• Short exercise: Reproduce every line of the entries below, requests included, multiplying each coordinate in the answers by 0.65 and rounding to the nearest whole number, with halves rounded up. Leave all other numbers unchanged and omit the pictures from your response.

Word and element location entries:
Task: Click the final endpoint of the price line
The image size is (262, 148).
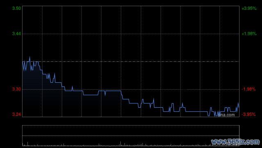Action: [x=239, y=107]
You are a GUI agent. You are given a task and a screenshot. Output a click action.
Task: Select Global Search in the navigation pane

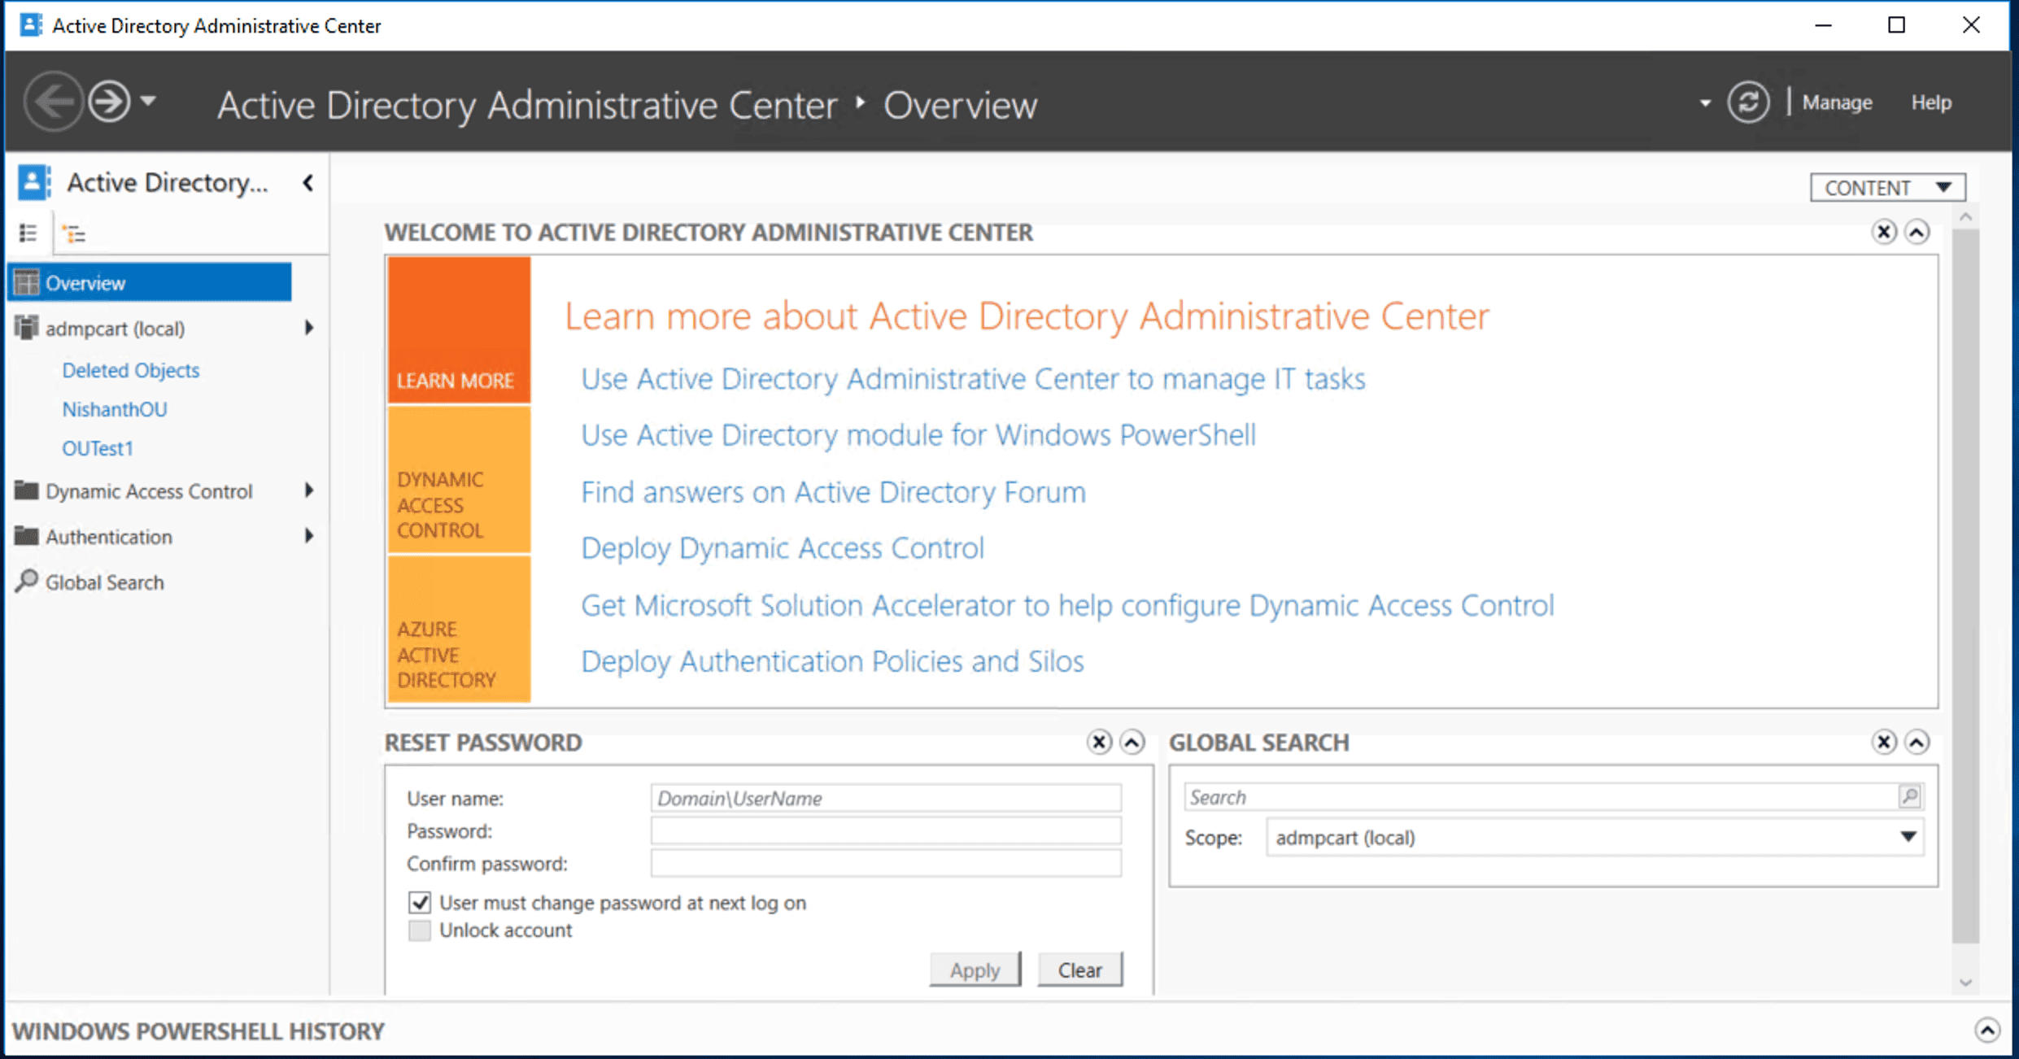[x=103, y=582]
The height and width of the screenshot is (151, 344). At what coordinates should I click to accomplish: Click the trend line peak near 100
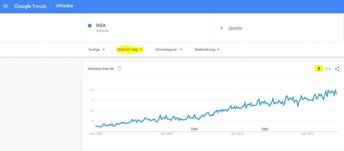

• Output for this task:
Task: Click the final endpoint of the price line
The image size is (262, 148).
Action: [x=155, y=70]
You are a GUI agent. You are given a task and a screenshot. Output a click action.
Task: Select Global Search in the navigation pane

[x=67, y=378]
The height and width of the screenshot is (151, 344). At what coordinates should I click to accomplish: Click the trend line peak near 100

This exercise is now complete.